TASK INSTRUCTIONS: Every line from the one holding "Open the address bar history dropdown" to the end of the entries should be repeated exactly, with the pictures left out.

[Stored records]
--- --- ---
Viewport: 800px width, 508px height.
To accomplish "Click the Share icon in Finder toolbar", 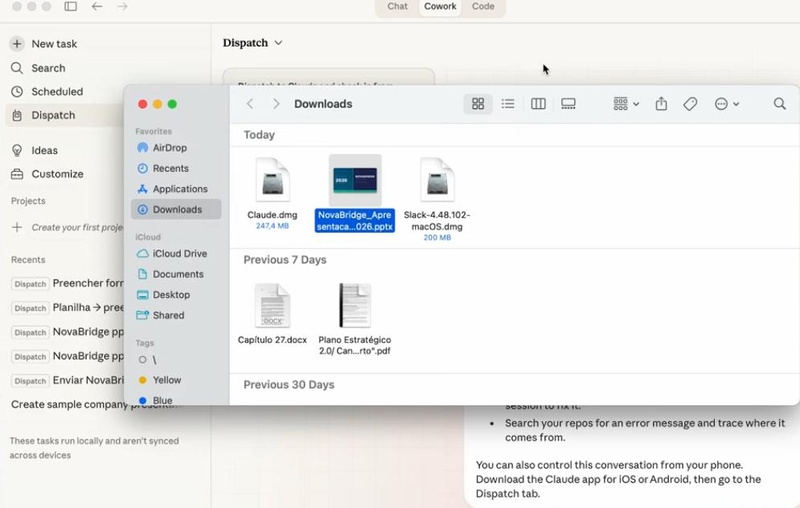I will coord(661,104).
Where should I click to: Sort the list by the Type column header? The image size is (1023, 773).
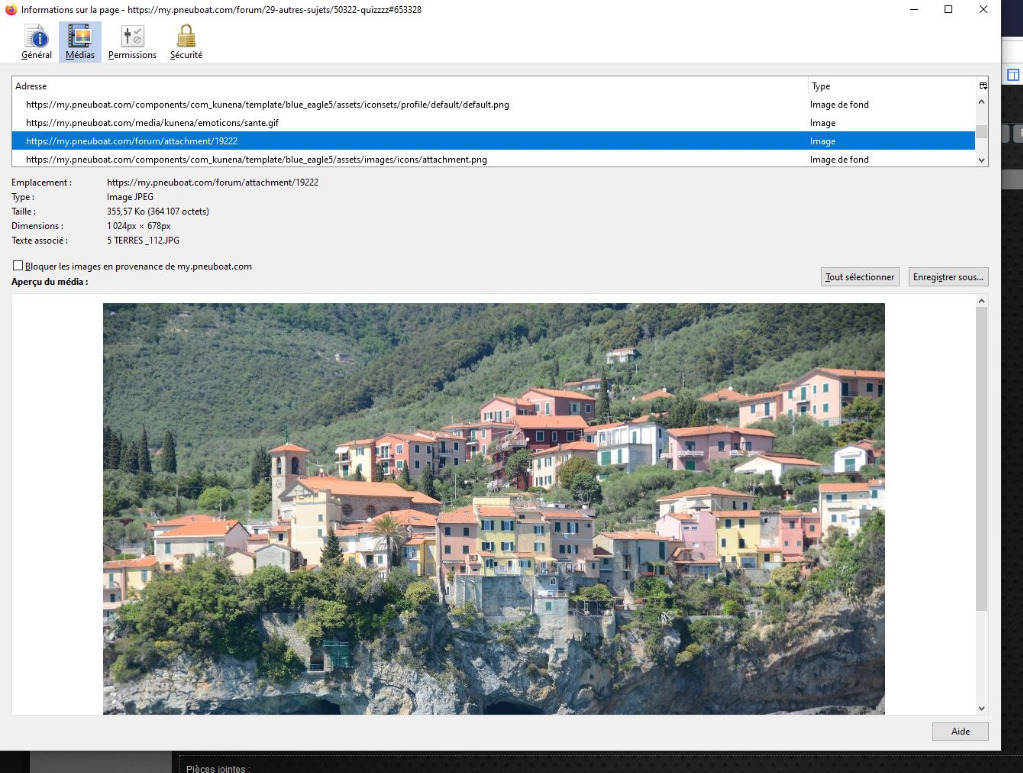point(890,86)
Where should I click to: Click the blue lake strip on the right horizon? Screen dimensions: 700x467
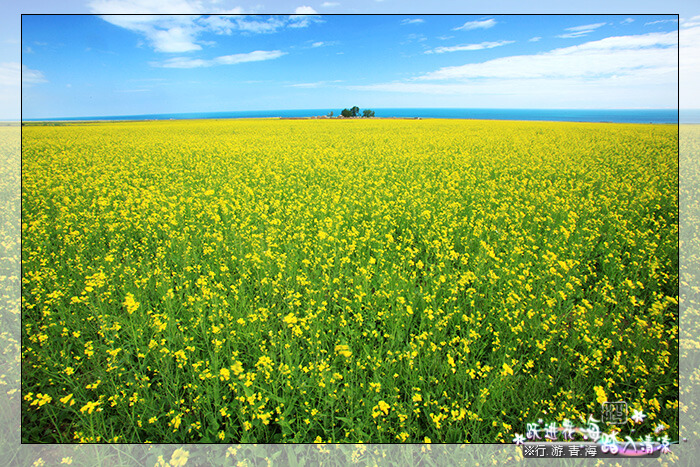pos(560,116)
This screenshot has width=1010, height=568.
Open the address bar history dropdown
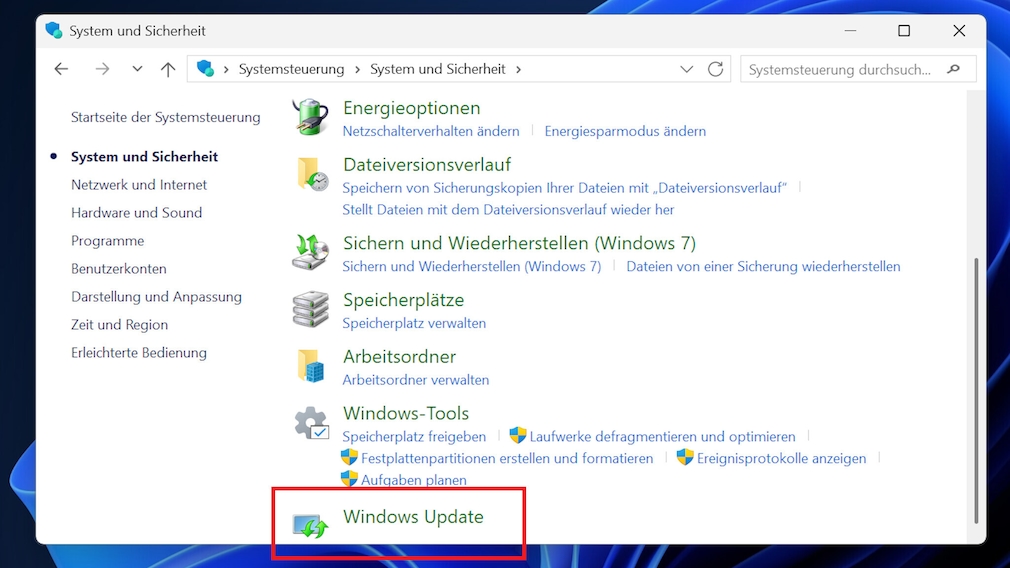(x=686, y=69)
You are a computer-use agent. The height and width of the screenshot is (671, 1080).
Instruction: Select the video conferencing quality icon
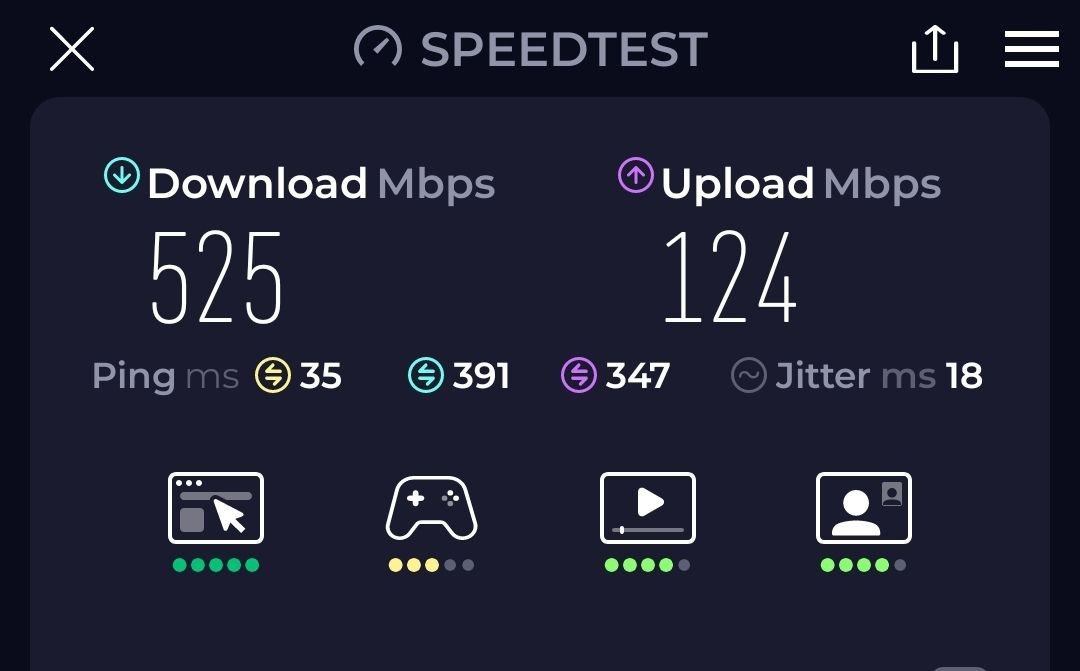tap(864, 508)
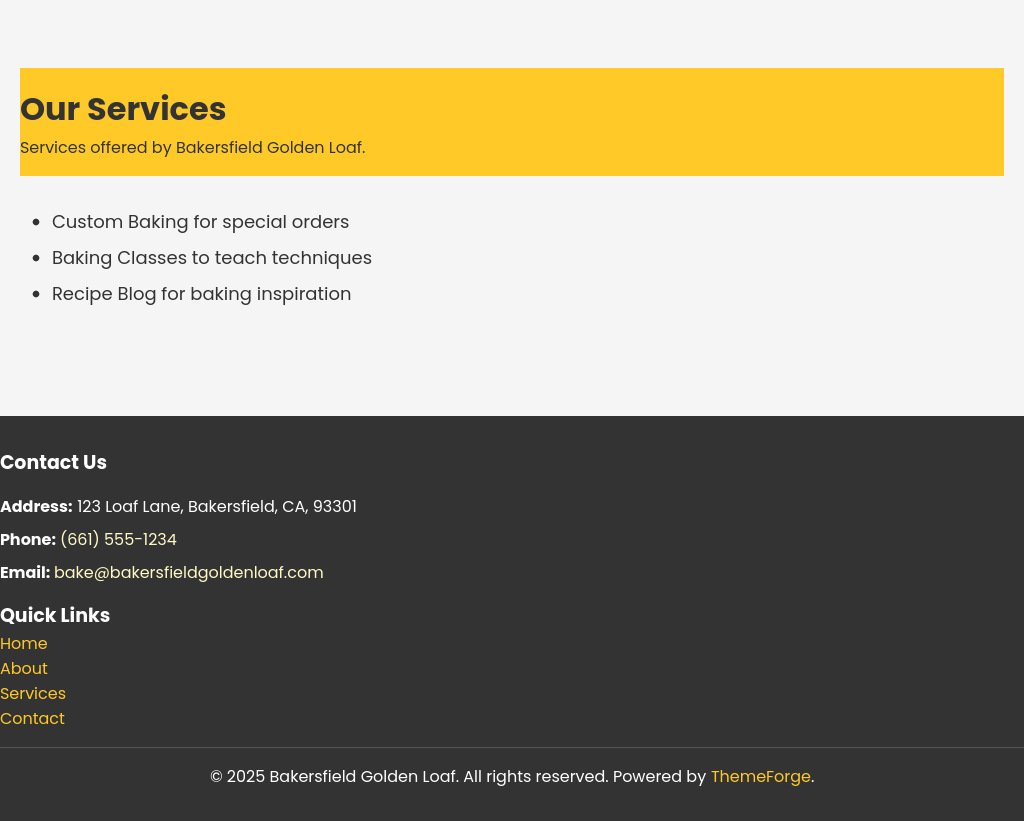Click the bold Address label

click(36, 507)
--- --- ---
EXERCISE RESPONSE:
Open the address bar history dropdown
(x=686, y=69)
You are a computer-use agent. The height and width of the screenshot is (671, 1080).
Instruction: Select the video conferencing quality icon
tap(864, 508)
Click the bold Address label

click(36, 507)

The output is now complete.